Here’s a look at NCAA regulations for each division. This table was made specifically for junior golfers wondering what coaches can and cannot do and when they can do it in the recruiting
*Source: Rick Allen – Founder, Informed Athlete and Former Director of NCAA Compliance
Rick Allen, Founder of Informed Athlete.com provided assistance with NCAA, NAIA, and NJCAA recruiting rules for this article.
To get you caught up to speed, here are a few recruiting definitions which you need to understand to gain a distinct advantage over your peers:
PSA: (Prospective Student-Athlete) You are considered a PSA at the start of 9th Grade classes
Contact: A contact happens any time a college coach says more than hello during a face-to-face meeting with you or your parents off the college’s campus.
Dead Period: A college coach may not have any face-to-face contact with a recruit/player or his/her parents on or off the college campus at any time during a dead period.
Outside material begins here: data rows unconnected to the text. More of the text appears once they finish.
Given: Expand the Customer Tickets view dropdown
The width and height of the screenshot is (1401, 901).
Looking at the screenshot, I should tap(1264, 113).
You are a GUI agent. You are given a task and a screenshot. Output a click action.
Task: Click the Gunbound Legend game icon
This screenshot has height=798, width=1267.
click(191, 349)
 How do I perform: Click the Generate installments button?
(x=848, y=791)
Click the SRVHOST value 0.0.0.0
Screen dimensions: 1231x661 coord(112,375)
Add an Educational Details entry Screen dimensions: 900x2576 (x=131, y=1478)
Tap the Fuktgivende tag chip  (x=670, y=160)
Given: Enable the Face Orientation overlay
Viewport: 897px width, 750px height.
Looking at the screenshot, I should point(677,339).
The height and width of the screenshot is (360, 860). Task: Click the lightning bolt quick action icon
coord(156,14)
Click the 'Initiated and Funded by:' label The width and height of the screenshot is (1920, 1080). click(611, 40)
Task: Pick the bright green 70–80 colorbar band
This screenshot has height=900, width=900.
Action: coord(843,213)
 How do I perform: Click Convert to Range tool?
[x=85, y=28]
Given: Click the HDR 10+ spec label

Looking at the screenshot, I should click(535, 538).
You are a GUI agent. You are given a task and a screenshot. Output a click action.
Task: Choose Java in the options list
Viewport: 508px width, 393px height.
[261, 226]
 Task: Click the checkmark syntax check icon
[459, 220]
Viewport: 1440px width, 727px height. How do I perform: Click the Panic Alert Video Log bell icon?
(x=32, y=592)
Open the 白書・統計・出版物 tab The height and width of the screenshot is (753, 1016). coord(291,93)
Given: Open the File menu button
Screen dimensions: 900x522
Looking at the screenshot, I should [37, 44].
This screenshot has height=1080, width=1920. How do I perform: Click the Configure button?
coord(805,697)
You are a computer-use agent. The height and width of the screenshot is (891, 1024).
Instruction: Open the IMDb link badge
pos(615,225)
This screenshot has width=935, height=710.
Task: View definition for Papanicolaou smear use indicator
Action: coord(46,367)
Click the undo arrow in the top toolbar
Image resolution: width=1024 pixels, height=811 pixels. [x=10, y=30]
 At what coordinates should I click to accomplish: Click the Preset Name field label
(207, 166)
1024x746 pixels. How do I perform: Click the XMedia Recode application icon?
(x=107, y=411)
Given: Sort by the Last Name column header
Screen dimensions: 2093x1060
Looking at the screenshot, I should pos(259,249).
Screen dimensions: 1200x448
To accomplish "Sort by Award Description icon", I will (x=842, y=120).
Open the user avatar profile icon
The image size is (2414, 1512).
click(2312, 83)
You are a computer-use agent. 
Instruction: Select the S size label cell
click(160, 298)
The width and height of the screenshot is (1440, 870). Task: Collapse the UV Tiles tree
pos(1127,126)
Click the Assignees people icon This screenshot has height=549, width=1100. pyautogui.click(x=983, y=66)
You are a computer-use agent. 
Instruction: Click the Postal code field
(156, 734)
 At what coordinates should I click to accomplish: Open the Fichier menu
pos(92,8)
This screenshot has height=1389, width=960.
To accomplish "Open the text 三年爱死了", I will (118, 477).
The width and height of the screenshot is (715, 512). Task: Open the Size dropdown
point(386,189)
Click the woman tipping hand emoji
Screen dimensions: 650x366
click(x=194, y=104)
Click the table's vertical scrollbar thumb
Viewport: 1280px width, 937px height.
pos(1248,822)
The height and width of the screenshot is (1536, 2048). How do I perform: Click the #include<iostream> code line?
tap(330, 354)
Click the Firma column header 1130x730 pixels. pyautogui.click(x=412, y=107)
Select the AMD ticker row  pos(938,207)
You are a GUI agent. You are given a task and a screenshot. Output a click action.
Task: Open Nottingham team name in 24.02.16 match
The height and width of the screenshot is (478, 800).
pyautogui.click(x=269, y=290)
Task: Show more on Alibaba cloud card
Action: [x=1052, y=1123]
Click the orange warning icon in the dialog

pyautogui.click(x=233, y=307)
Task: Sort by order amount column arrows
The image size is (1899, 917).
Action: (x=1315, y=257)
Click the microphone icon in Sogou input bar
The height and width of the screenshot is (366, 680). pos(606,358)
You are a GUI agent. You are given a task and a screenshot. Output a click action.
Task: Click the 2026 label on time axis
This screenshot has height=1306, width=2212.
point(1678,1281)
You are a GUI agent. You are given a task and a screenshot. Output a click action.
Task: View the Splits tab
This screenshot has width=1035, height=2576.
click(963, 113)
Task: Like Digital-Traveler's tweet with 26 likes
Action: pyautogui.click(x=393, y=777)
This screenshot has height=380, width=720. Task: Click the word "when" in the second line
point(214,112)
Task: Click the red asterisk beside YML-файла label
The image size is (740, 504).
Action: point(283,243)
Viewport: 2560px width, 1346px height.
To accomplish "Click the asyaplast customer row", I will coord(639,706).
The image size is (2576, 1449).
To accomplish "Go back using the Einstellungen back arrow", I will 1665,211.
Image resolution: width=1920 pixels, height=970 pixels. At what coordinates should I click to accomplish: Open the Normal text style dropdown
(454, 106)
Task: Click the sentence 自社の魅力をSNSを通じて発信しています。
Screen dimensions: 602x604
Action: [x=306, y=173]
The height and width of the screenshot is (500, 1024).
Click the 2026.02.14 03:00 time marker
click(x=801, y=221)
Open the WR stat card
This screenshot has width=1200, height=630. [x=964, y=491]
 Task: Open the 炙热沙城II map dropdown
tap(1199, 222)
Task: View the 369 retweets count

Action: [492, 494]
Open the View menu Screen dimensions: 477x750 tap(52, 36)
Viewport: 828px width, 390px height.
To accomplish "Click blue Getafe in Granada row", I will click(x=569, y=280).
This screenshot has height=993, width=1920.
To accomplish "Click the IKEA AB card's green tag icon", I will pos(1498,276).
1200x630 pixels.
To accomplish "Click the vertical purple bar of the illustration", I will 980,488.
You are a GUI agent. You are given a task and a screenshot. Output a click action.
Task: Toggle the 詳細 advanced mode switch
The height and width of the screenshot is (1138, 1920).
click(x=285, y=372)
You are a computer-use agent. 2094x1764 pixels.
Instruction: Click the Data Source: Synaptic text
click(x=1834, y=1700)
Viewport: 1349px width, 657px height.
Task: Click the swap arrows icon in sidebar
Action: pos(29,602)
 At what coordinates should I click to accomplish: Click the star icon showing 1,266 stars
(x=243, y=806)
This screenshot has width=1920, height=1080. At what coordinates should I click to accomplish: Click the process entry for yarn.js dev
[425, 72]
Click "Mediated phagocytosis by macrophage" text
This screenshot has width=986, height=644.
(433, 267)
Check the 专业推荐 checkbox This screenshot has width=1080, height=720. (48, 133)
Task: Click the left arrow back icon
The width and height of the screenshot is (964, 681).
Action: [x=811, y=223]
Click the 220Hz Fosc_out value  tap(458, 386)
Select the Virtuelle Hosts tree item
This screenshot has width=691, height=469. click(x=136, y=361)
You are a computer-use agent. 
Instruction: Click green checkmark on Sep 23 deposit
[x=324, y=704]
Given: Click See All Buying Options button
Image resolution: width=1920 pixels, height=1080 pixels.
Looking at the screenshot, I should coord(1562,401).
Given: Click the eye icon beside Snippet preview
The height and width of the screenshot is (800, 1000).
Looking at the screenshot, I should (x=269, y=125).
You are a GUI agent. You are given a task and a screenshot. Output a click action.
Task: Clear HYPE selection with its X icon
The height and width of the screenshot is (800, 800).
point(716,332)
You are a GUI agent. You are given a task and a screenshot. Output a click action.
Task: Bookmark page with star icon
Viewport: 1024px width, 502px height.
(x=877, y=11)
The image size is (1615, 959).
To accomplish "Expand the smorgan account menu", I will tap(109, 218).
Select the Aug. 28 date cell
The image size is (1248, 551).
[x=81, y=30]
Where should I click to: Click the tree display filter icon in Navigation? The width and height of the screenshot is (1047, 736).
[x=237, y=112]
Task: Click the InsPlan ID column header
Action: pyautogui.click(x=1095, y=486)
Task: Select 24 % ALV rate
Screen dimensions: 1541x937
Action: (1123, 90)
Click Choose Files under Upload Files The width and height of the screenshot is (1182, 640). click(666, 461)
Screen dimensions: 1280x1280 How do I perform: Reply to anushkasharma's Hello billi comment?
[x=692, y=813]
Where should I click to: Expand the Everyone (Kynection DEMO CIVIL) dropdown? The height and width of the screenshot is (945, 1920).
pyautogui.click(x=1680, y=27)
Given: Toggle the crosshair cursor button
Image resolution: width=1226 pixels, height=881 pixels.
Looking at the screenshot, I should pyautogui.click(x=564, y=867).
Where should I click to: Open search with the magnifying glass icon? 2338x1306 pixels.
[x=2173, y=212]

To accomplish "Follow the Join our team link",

However, a coach may write and call a recruit/player during a dead period.
Evaluation: An evaluation takes place when a college coach observes you practicing or competing.
Official visit: During an official visit, the college can pay for transportation to and from the college for you, lodging and meals (Division I allows for up to three meals per day) for you and your parents or guardians, as well as reasonable entertainment expenses, including up to six complimentary admissions to a Division I home sports event or five complimentary admissions to a Division II home sports event. Before a college may invite you on an official visit, you must provide the college with a copy of your high school transcript and register with the NCAA Eligibility Center.
Recruited: If a college coach calls a player/recruit more than once, contacts them off campus, pays their expenses to visit the campus, or in Divisions I and II, issues a National Letter of Intent or a written offer of financial aid, then the player/recruit is considered to be recruited.
Unofficial visit: An unofficial visit is a “trip” taken by the recruit/player and his/her parents to a college campus. All unofficial visits are funded by the recruit/player. The college and/or coach may not pay for any expenses (except to provide complimentary admissions to campus athletic events). We encourage ForeCollegeGolf clients/players to make as many unofficial visits as they can and to take those visits at any time during the recruiting process.
Verbal commitment: A verbal commitment takes place when a player verbally agrees to play for a coach before he/she is eligible to sign a National Letter of Intent. The commitment is between player and coach not between player and college/university.
NLI: National Letter of Intent, legally binding contract signed by a student-athlete verifying commitment to an NCAA institution. Once signed, other coaches cannot recruit the player.
Preferred Walk-on: A recruit who does not receive a scholarship, but who is placed on the team roster as a full time student-athlete just like the scholarship athletes.
Keep in mind, the chart above and all of the regulations you’ve heard about are for the COACHES not for you as a prospective student-athlete. You are free to reach out to college coaches/players/athletic department heads as you wish! Calls, emails, texts, Facebook posts, the whole nine yards. Everything on your end is permitted, it’s just that the NCAA regulates and restricts when, what and how the coaches respond to you. Start early, and update often. Although coaches may not be responding, that doesn’t mean they aren’t noticing you.